— Sobre la tarea —
Retome el texto sobre la llegada de Agustín Lara a Madrid en 1954 y continúe el relato a partir de su última oración.

Artículo de Lucy Lorena Libreros publicado por www.elpais.com.co

Fotografía publicada por diario El País en su página web

Casi ahogado por la multitud que ese día de 1954 se agolpó en el aeropuerto de Barajas de Madrid, a la espera de su ídolo, el muchacho tulueño alcanzó a levantar los ojos, en medio del jaleo, para reparar bien en el anhelado visitante la cicatriz que tantas veces le había visto en fotos y películas. La marca, profunda, atravesaba la mejilla izquierda, casi desde la oreja hasta el filo de los labios. Se veía nítida.

Sería la primera vez que Jorge Restrepo Potes, aquel muchacho fisgón, entonces de 19 años,tendría en frente suyo a Agustín Lara, que había arribado a España esa vez para recibir los honores del ‘generalísimo Franco’, fascinado —como lo estaba todo el país— con la historia del mexicano que había sido capaz de saludar con sus versos los paisajes de Granada y de Madrid sin haber puesto jamás un pie en ellas.

Imponente, Lara caminaba por el terminal aéreo atado del brazo de su esposa, elegantemente trajeado y con un aire de galán tan contundente que costaba trabajo apagar los reflectores de fama que parecían escoltarlo siempre, para apreciarlo como lo que era en realidad: un hombre de aire esmirriado, cuya figura, delgadísima, se antojaba recién salvada de los restos de un naufragio.

— Datos —

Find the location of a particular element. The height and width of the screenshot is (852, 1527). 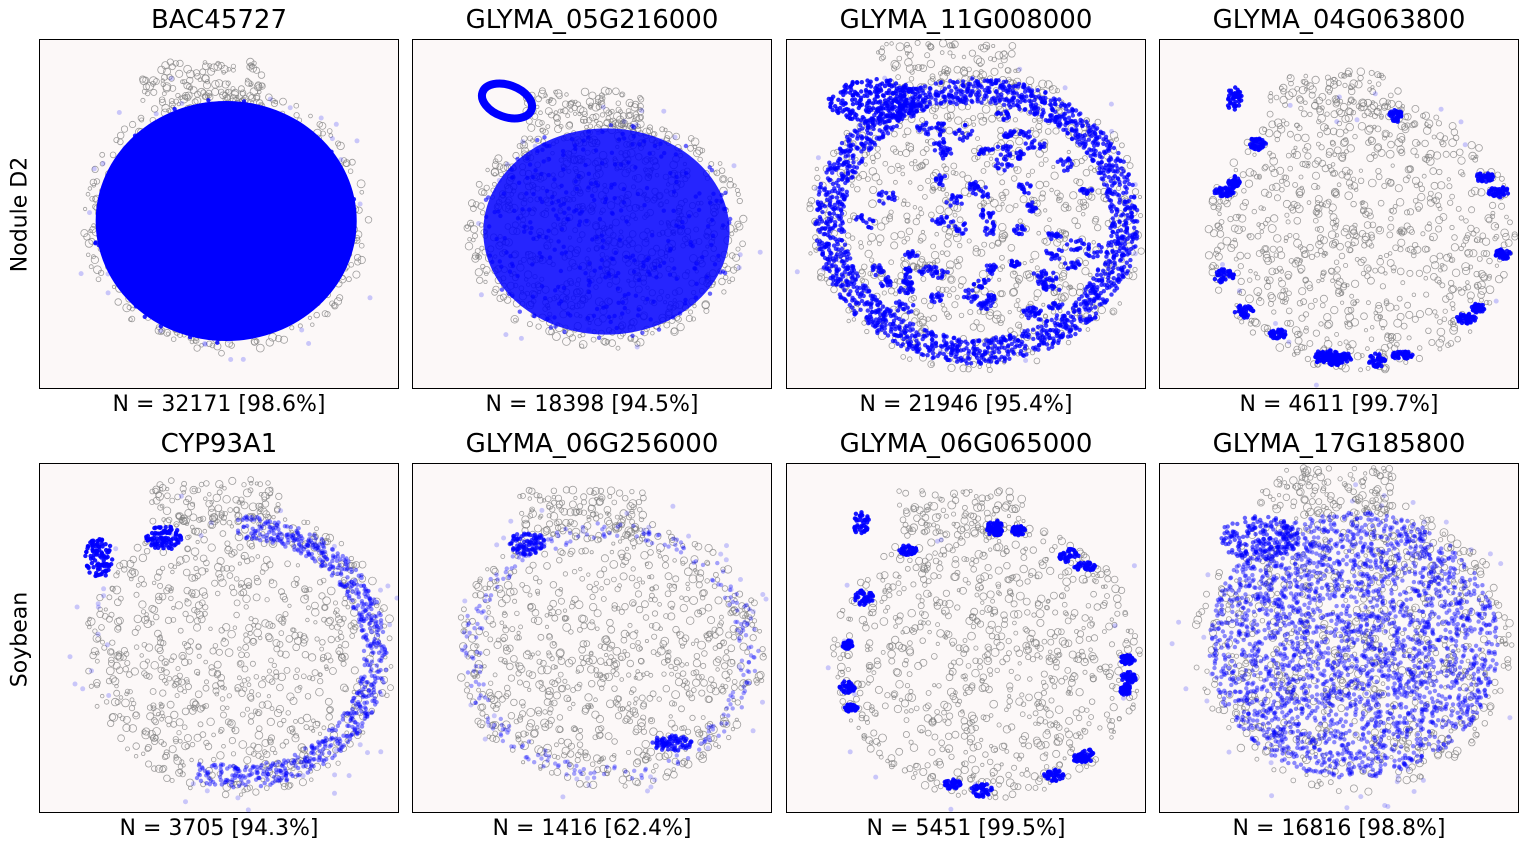

panel-caption-4: N = 4611 [99.7%] is located at coordinates (1339, 404).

— Espacio de respuesta —
La evocación de Jorge brota diáfana ahora, una mañana de jueves, mientras el joven vallecaucano de otros tiempos sorbe con paciencia una taza de café recién hecho y agita sus manos blancas, marcadas ya por los años, sobre un escritorio de abogado.

Se obligó a desempolvarlo de la memoria para recordar, quizás como lo hicieron los románticos de fuste que aún sobreviven en este continente, al mexicano que hizo del bolero el más grande cómplice de los enamorados de América Latina en los años 40 y 50. Ese, cuya voz se apagó para siempre un 6 de noviembre, hace ya cuatro décadas.

Quien conozca a este abogado civil y sepa de su devoción por el bolero, sabrá que en su corazón ese artista —a quien muchos consideraron un poeta— no ha muerto.

Quizá porque a él, a Agustín Lara, al ‘flaco de oro’, Jorge le debe los buenos recuerdos de los días en que dedicaba serenatas de diez pesos y veía cómo un traganíquel se llevaba consigo sus monedas para recitar, como si fuera el mismo Lara el que estuviera allí: “Ya ves que venero tu imagen divina, tu párvula boca que siendo tan niña me enseñó a besar. Piensa en mí, cuando beses, cuando llores también piensa en mí…”.

El traganíquel, recuerda, nunca abandonó su esquina en el cafetín de la Bogotá de mediados del siglo pasado a la que Jorge había llegado para estudiar en el Gimnasio Moderno y más adelante Derecho en la Universidad Externado.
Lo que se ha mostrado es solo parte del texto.